YOUR GOAL:
Tally the rows below that contain the string "pixels", matching case exactly, and report only the number.

── GIVEN DATA

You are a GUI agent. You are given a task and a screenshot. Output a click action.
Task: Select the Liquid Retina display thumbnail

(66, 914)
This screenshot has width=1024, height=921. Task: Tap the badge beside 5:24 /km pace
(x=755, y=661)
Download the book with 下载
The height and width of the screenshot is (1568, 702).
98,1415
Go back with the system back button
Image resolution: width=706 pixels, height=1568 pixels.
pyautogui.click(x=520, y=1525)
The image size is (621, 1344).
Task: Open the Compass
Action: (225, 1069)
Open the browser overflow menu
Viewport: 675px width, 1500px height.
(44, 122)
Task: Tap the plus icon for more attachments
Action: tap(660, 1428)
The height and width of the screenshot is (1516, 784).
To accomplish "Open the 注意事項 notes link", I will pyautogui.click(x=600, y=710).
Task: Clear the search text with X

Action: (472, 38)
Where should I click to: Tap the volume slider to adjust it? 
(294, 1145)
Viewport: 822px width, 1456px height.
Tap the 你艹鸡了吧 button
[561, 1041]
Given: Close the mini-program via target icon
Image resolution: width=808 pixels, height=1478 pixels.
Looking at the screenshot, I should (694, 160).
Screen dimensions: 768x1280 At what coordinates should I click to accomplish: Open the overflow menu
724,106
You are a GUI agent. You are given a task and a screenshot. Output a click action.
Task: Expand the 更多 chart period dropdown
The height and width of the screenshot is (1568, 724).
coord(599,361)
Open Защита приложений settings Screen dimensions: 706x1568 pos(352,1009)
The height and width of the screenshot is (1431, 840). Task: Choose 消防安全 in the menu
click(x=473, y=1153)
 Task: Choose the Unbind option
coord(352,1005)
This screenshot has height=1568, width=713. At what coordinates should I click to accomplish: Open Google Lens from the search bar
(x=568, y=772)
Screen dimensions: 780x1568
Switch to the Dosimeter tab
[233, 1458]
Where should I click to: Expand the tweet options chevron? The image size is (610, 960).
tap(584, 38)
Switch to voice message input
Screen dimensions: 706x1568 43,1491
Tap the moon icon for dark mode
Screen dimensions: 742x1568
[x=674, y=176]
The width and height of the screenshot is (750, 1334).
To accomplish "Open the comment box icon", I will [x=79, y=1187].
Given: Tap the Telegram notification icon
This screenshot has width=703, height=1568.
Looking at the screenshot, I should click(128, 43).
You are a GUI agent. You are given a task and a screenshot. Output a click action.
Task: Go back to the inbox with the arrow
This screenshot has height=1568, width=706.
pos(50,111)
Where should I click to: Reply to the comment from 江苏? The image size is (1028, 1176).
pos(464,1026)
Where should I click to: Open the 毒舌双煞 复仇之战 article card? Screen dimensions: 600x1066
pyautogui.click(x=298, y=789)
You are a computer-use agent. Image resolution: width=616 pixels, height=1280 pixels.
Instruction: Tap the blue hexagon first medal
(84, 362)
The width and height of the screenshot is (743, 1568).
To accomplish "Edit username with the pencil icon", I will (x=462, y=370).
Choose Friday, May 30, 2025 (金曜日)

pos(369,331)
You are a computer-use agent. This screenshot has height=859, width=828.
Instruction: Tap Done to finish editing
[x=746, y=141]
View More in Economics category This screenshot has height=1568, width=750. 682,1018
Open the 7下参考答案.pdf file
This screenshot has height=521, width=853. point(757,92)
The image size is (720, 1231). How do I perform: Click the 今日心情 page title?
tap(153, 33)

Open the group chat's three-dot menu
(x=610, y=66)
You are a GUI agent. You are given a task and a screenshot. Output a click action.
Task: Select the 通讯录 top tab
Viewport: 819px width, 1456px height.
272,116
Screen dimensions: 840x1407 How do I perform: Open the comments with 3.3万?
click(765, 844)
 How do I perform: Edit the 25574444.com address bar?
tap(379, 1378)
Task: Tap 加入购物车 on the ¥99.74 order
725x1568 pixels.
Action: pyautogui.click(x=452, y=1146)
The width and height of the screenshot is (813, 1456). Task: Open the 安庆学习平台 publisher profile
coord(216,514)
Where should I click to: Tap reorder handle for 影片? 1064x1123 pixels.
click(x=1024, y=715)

────

EXERCISE RESULT:
5